China’s Huawei Technologies is in talks to take control of the electric vehicle unit of a small domestic automaker, said two people with first-hand knowledge of the matter, a move that would constitute a strategic shift for the world’s largest maker. telecommunications equipment in the world.
A company spokesperson, however, denied such a move.
Huawei, which has been battered by US sanctions, is in talks with Chongqing Sokon to acquire a controlling stake in the latter’s Chongqing Jinkang New Energy Automobile, the sources said.
The move will allow Huawei to make smart cars with its own nameplate, they added.
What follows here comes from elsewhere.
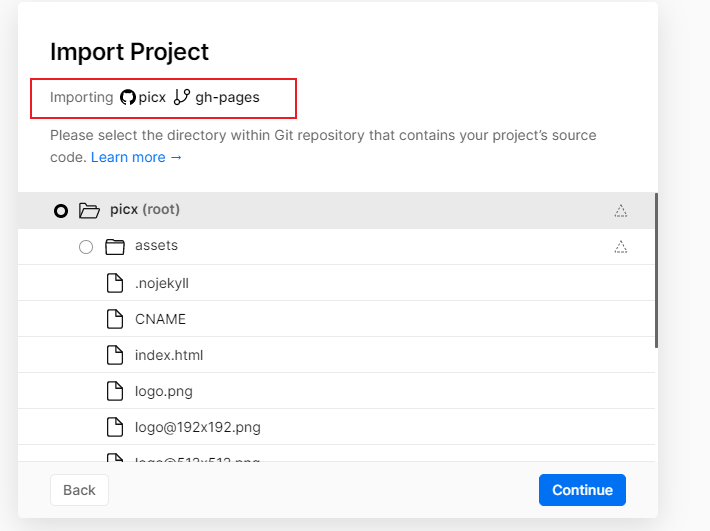Image resolution: width=710 pixels, height=531 pixels.
Task: Click the gh-pages branch name
Action: click(227, 98)
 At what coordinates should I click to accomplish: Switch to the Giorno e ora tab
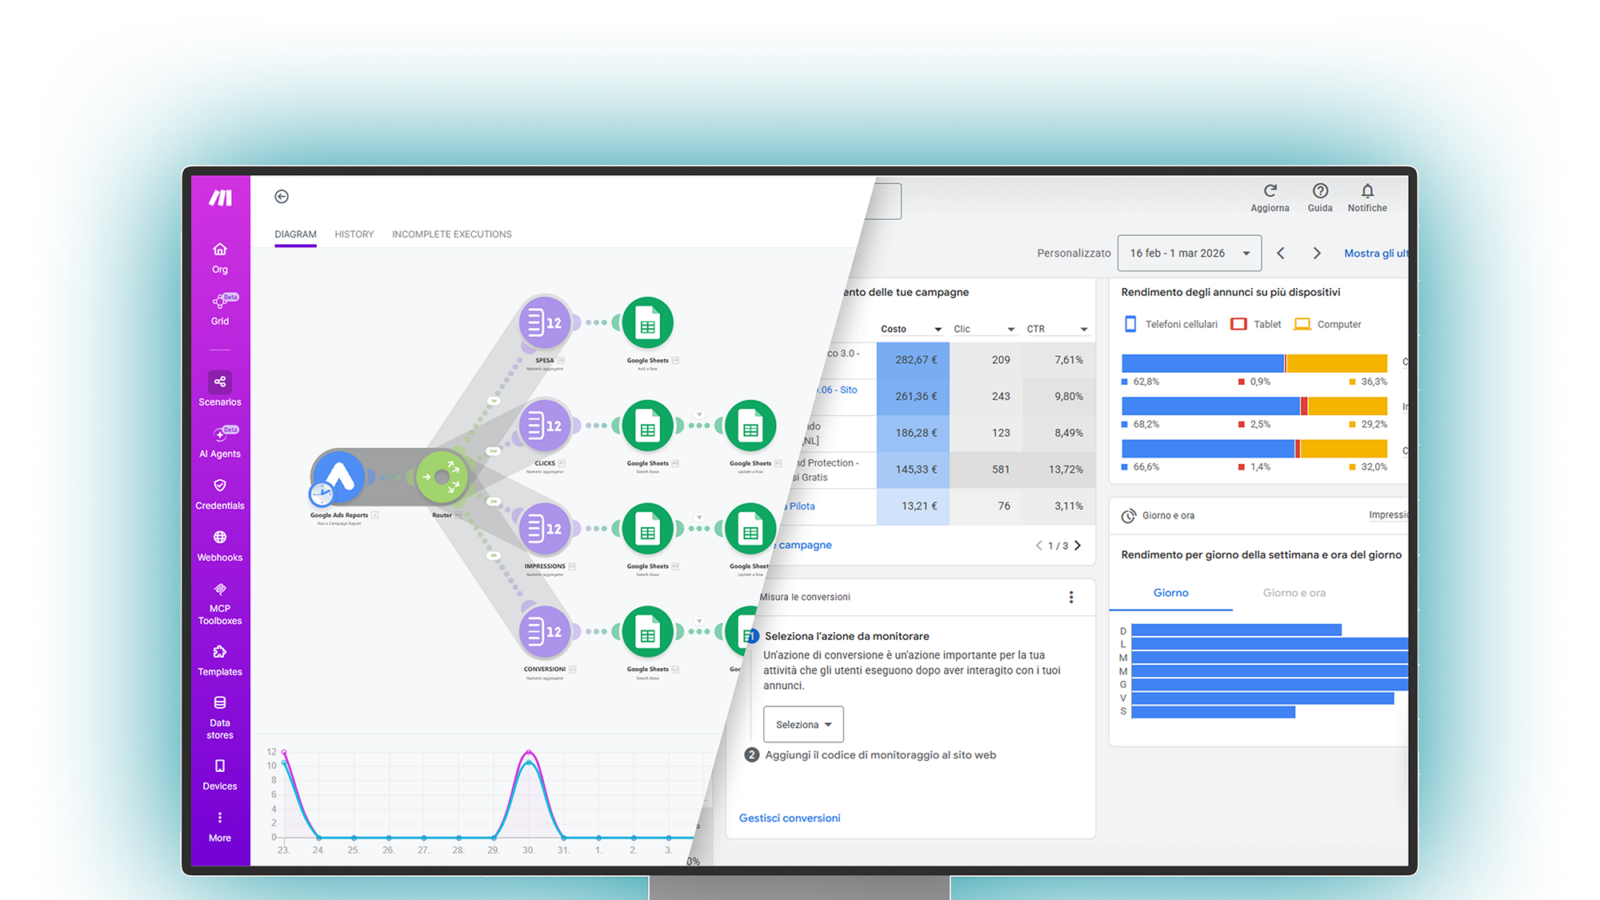point(1294,593)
Jinkang counts the American electric vehicle brand Seres, formerly known as SF Motors, as its main asset.
It would also provide the first evidence that Huawei is looking to move beyond the simple offering of automatic operating systems and be an end-to-end presence in the electric vehicle industry.
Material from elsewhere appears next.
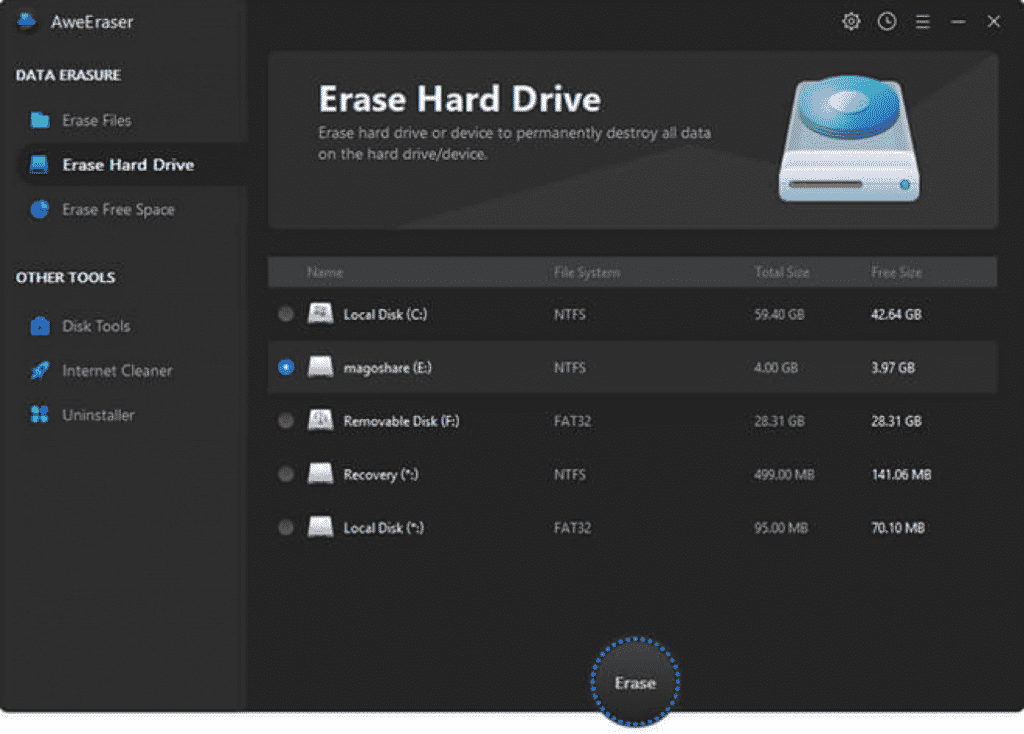This screenshot has width=1024, height=734.
Task: Click the Erase button
Action: click(634, 682)
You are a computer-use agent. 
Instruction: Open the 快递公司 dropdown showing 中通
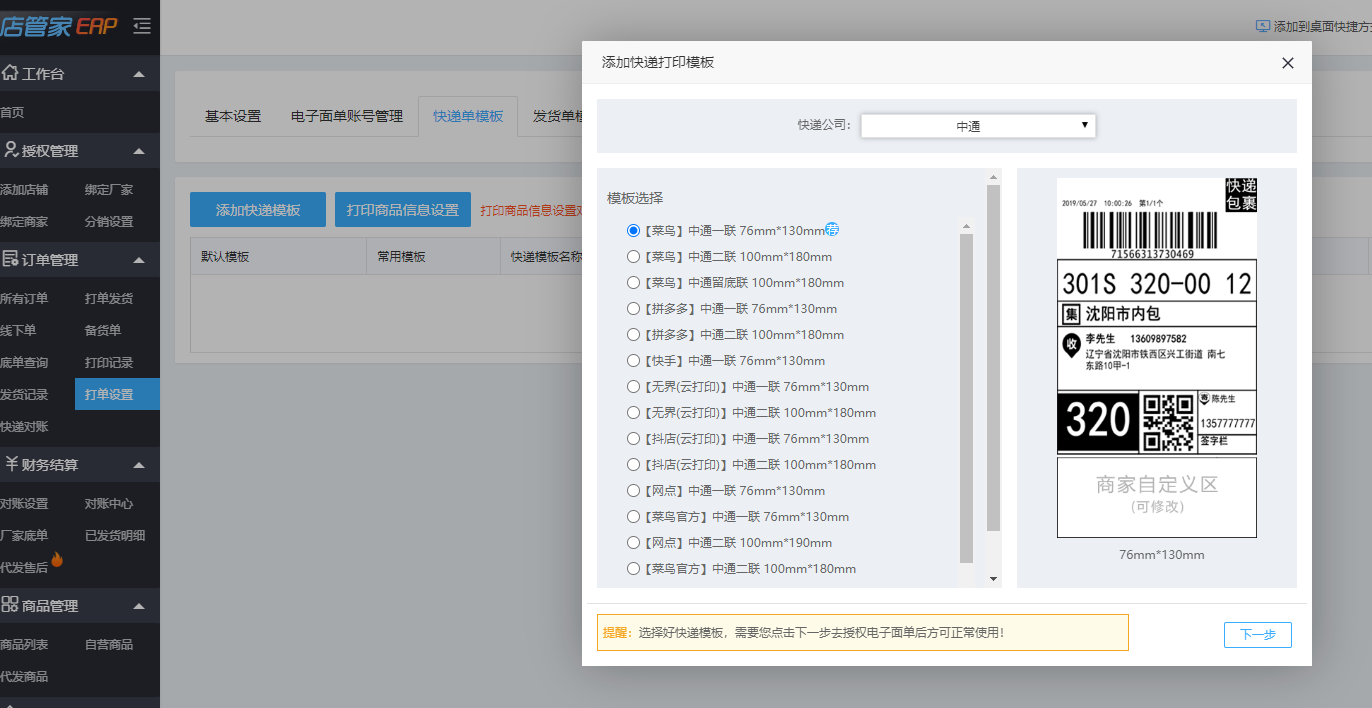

However, the Huawei spokesperson said, “Huawei does not make cars,” adding that it is not looking to acquire controlling stakes, but did not specify where.
Sokon did not respond to requests for comment.
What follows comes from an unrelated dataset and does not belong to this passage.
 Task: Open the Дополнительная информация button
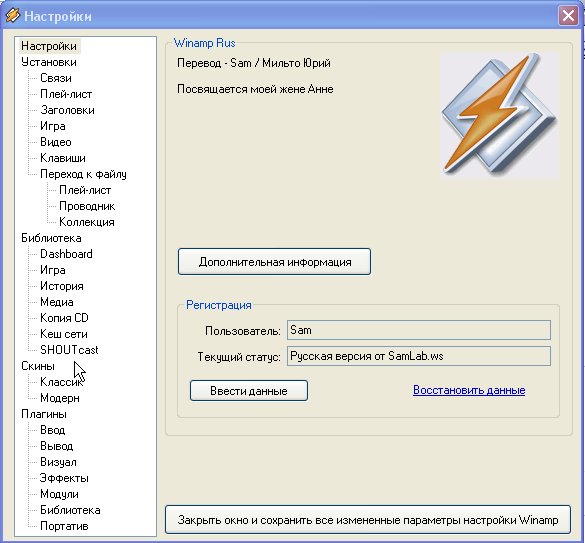coord(274,262)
The push towards smart cars, if finalized, would mark a major shift in Huawei’s business focus after two years of US sanctions that reduced its access to key supply chains, forcing it to sell off part of its business of smartphones.
Highlighting the change, the company’s rotating chairman, Eric Xu, announced agreements with three Chinese state-owned automakers, including the BAIC Group, to provide “Huawei Inside”, an intelligent vehicle operating system, at the Shanghai Auto Show earlier this month.
Huawei’s foray into electric vehicles comes as tech companies like Xiaomi Corp have stepped up efforts in the world’s largest market for these vehicles, as Beijing strongly promotes greener vehicles to reduce carbon emissions.
“While individual consumer demand for intelligent electric vehicles has increased notably since the middle of last year, the trail is now clear and solid ahead of tech giants,” said Yale Zhang, General Manager of Automotive Foresight.
“Despite their years of success and experience in the smartphone markets, it will take them a few more years to build an acceptable car brand in the electric vehicle industry.” As part of the deal, Huawei also plans to buy an undetermined stake in Chongqing Sokon Holdings, the largest shareholder of Shanghai-listed Sokon, one of the sources said.
Richard Yu, head of Huawei’s consumer business group that led the company to become one of the world’s largest smartphone makers and recently focused on electric vehicles, is leading talks with Sokon, said the two people.
The telecommunications giant plans to finalize the deal as early as July, the other source said.
Huawei is also seeking control of BAIC’s BluePark New Energy Technology’s EV ArcFox brand, which recently launched its Alpha S model equipped with the “Huawei Inside” system, the two people and another person with first-hand knowledge said.
But BAIC is more keen to have Huawei as a minority shareholder of ArcFox, they added.
A BAIC representative referred the query to BluePark who did not immediately respond to a request for comment.
All sources declined to be named.
In February, Reuters announced that Huawei plans to manufacture electric vehicles under its own brand and may launch some models this year.
Sales of new energy vehicles, including pure battery electric vehicles as well as plug-in hybrid and hydrogen fuel cell vehicles, are expected to account for 20% of overall annual auto sales in China by 2025.
For months, Huawei has been deeply involved in the operation and manufacture of the little-known Sokon and its loss-making Seres unit.
According to Seres, Seres’ first model, “Huawei Smart Selection” SF5, debuted at the Shanghai Auto Show and received more than 3,000 orders within two days of the start of presale last week.
Huawei sells SF5 vehicles at its stores across China, including its online store VMall.com.
The company aims to launch the first smart car under its own brand for mass production at the earliest by the end of this year, one said.
Huawei has high expectations for the model, which is in development based on the Seres SF5, but Sokon’s existing supply chain is struggling to meet those expectations, the same person said.
“The auto industry supply chain is very long and complicated,” the person said. “Huawei has its strength in software and platforms, but its ideas cannot be realized without solid technological improvements in the supply chain.